Triclabendazole (TCB) is a highly effective and low-cost anti-parasitic active pharmaceutical ingredient (API) used in the treatment of fascioliasis, a neglected tropical disease caused by Fasciola hepatica. It belongs to Class II/IV in the Biopharmaceutics Classification System, where API dissolution results in the limiting step for its absorption. TCB exhibits tautomeric and conformational polymorphism, where Form I contains different conformations of tautomer A, and Form II is a 1:1 conglomerate of tautomers A and B, each in a single conformation. Since both forms may precipitate concomitantly during the preparation of the API, the control of polymorphic quality is critical for this anti-parasitic agent.

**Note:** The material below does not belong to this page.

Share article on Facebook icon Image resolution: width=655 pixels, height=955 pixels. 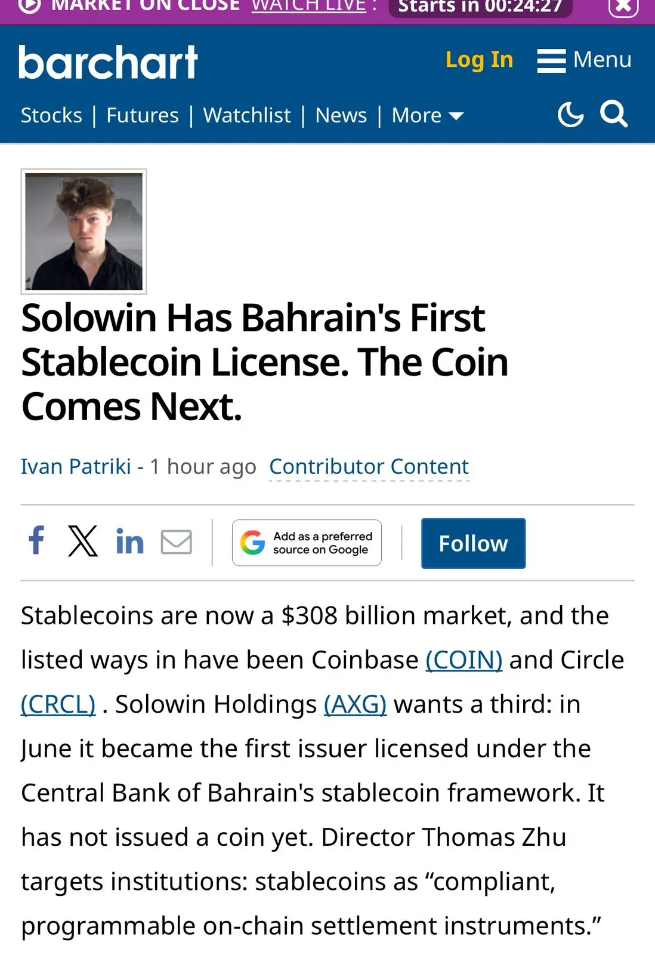click(36, 540)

A comprehensive approach was developed to address the determination of the polymorphic quality of drug-products when pure solid forms are not available, such as the case of concomitant crystallization of TCB I and II. First, both solid forms of the drug were isolated and characterized (digital optical microscopy, differential scanning calorimetry, hot stage microscopy, mid-infrared, near-infrared and solid-state 13C nuclear magnetic resonance). Next, lab-scale crystallization of Forms I and II was optimized, following a smart approach (green solvent and robust procedures), in order to obtain standards for calibration. A strategy based on NIR spectroscopy coupled to PLS was developed and validated to assess the polymorphic composition of drug-products. The new method was successfully applied to formulated products. The intrinsic dissolution rate of the pure forms demonstrated that Form II dissolves up to 60% faster than Form I, reinforcing the need for polymorphic control to assure the lot-to-lot equivalence. Thus, NIR-PLS emerges as a unique tool able to control the risk of polymorphic changes and their impact on bioavailability in formulated products.